What Causes Birth Injuries, & How Can They Be Avoided?
When her son got “stuck” during a home birth, freelance writer Priscilla Blossom was rushed to the hospital across the street to birth her newborn, who weighed about 9.5 pounds. Although she felt disconnected from what was happening with her body, she successfully pushed her son out, but suffered a fourth-degree laceration, a type of vaginal tear.
“It took months before I could actually sit ‘normal’ and had to carry around one of those doughnut seats everywhere,” Blossom explains. “My doctor told me that if I ever want to have another baby, I should opt for a C-section because another vaginal birth could result in more tearing and I might not recover and have terrible incontinence for life. Part of me would like to have another baby, but considering how awful all my experiences have been, including the injury, I don’t know that I’ll ever try again.”
Blossom’s story isn’t uncommon in the United States.

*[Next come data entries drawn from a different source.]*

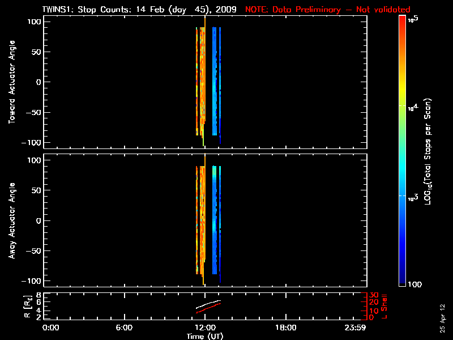Click the blue data band in Away panel
The height and width of the screenshot is (340, 453).
(x=215, y=221)
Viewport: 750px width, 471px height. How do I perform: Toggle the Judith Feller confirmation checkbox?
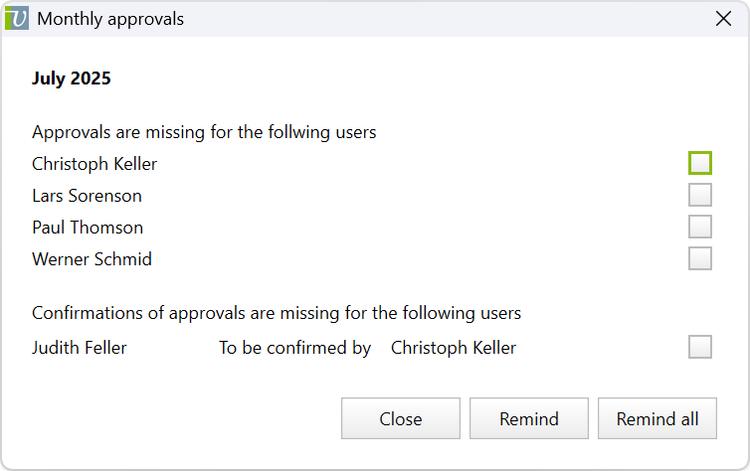(700, 347)
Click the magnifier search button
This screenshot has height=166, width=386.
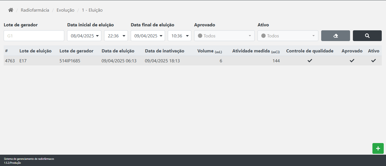(x=367, y=36)
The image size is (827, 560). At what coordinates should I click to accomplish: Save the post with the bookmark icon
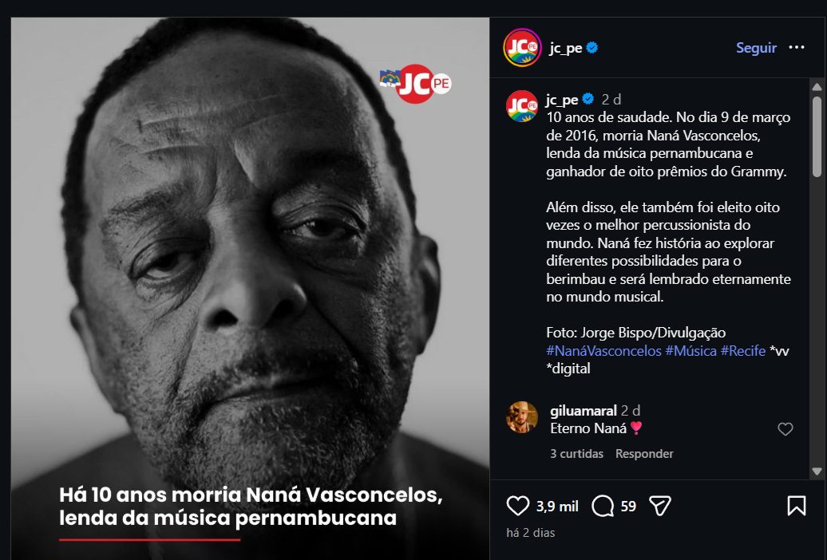click(796, 506)

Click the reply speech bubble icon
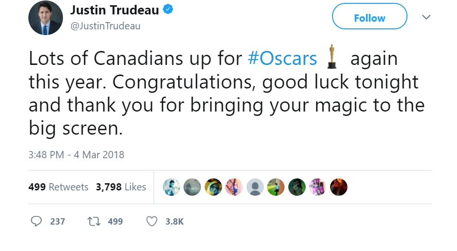click(37, 221)
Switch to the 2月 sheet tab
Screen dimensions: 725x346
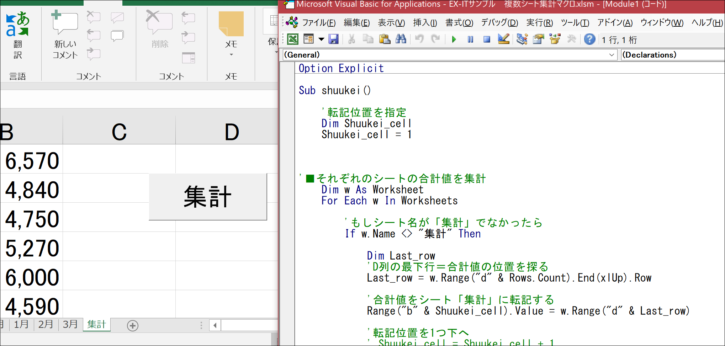(x=46, y=324)
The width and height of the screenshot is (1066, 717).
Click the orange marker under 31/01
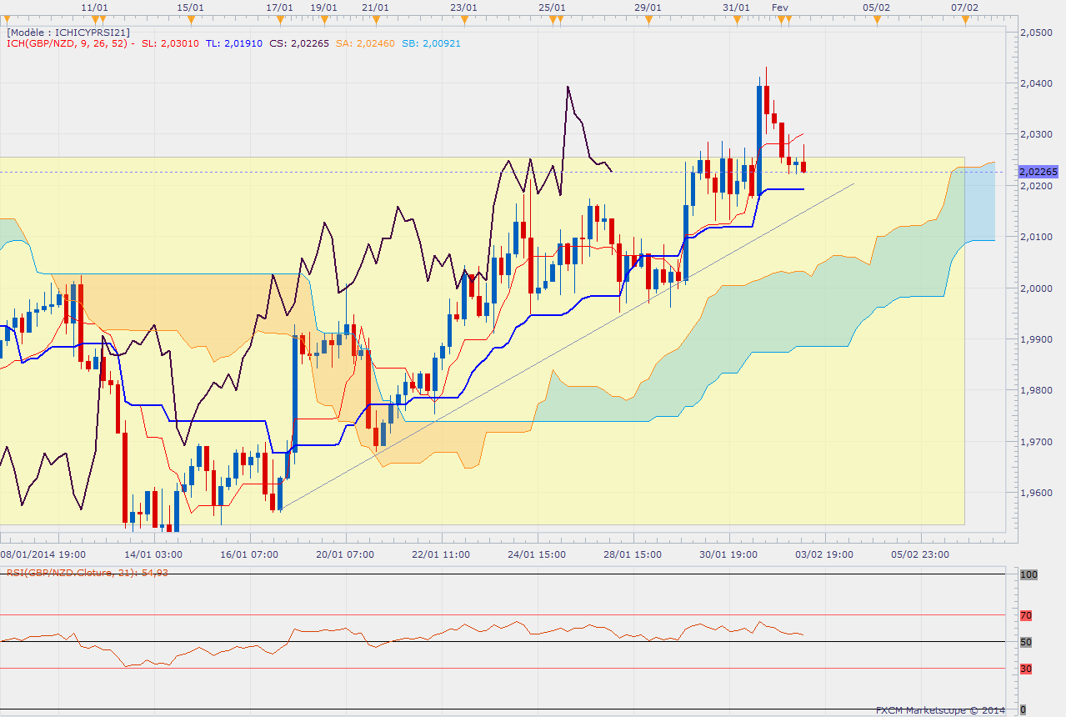[x=736, y=18]
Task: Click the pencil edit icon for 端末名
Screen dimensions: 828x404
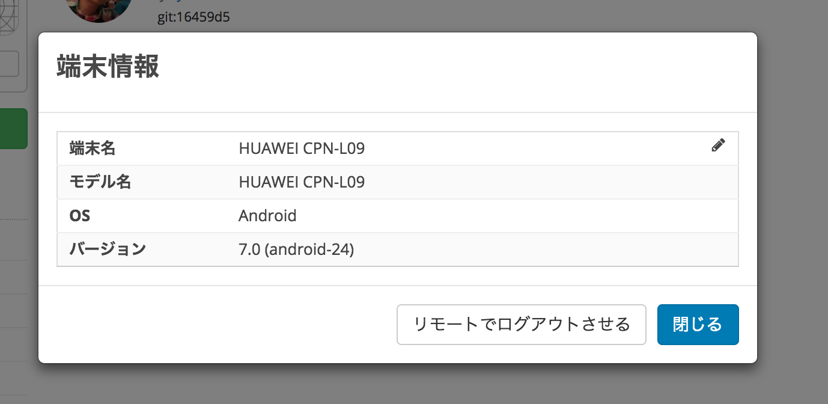Action: click(718, 145)
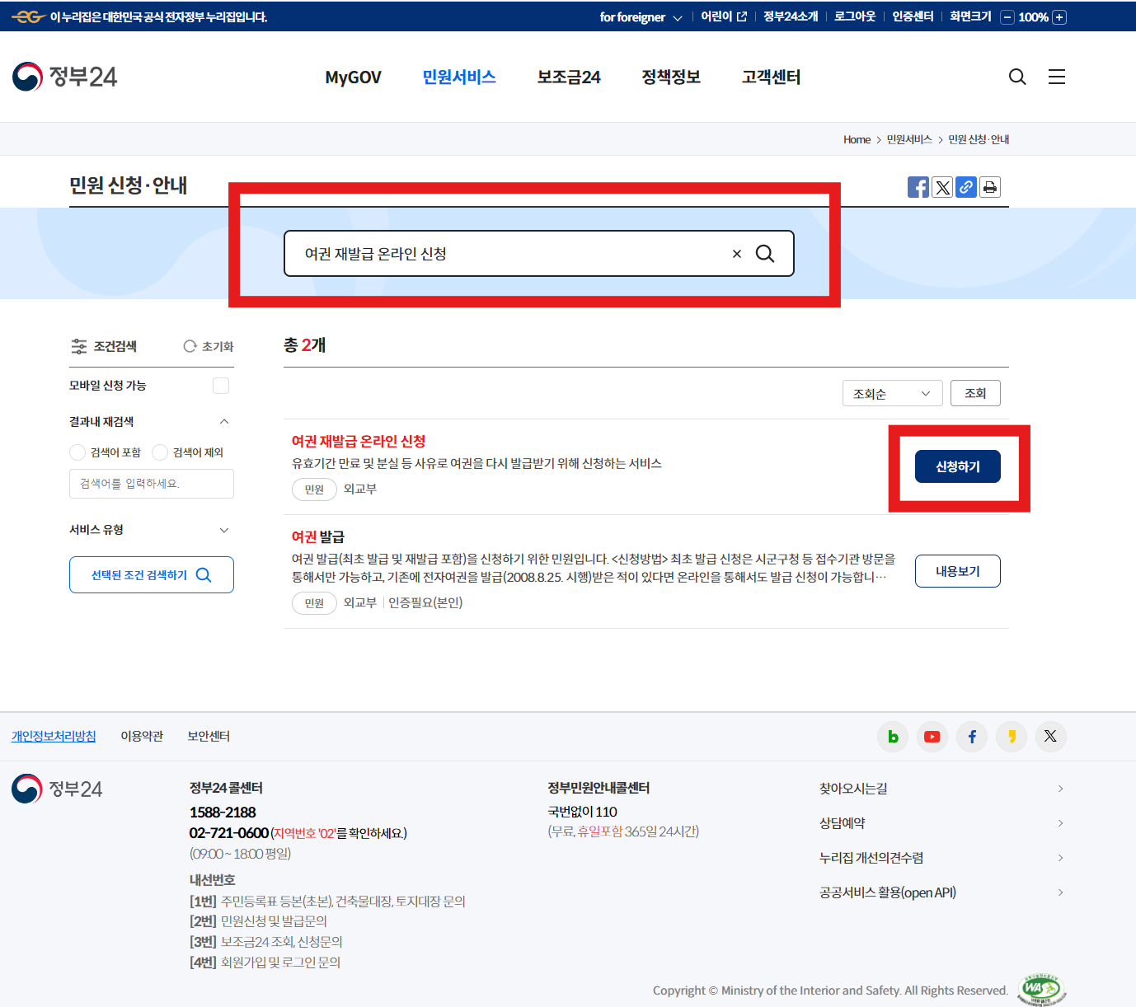
Task: Clear search text with the X icon
Action: (x=736, y=253)
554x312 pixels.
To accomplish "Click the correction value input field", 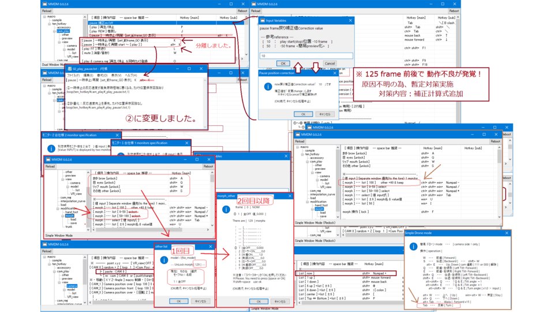I will (306, 56).
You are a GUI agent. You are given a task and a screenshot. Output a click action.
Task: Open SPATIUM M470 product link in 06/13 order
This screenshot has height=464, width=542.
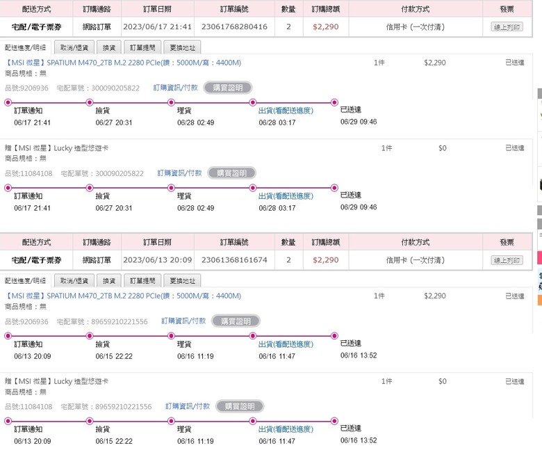click(x=123, y=296)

According to The New York Times, there were 28 maternal deaths per 100,000 births in 2013, which increased from 23 in 2005.
“In birth, people can get injuries from improper pushing (pushing in the face rather than in the vagina, for example), falling or slipping down, moving around when an epidural or other medical intervention is inserted, doing something frantic when they can’t deal with the pain of labor or many other things,” says Darby Morris, owner of Sweetbay Doula.
Morris added that many injuries occur due to hospital error. However, doulas like herself can help focus on assisting the person giving birth in a way a medical provider won’t, such as by providing emotional support and translating complicated medical jargon to their clients.
The American Congress of Obstetricians and Gynecologists even stressed that those who provide one-on-one emotional support, such as a doula, improve outcomes for those giving birth. Social inequalities exacerbate mortality rates for those who face intersecting marginalized identities as well. The Centers for Disease Control and Prevention says black parents are three times as likely to die from childbirth compared to white parents and black children.
Additionally, the child may also be injured during childbirth. According to Stanford Children’s Health, injuries include caput succedaneum, cephalohematoma, bruising or forceps marks, subconjunctival hemorrhage, facial paralysis, brachial palsy and fractures.
Childbirth-related traumas and injuries are still a public health issue and, unfortunately, are increasing. However, the role of a third-party professional, such as doula, can help minimize harm moving forward.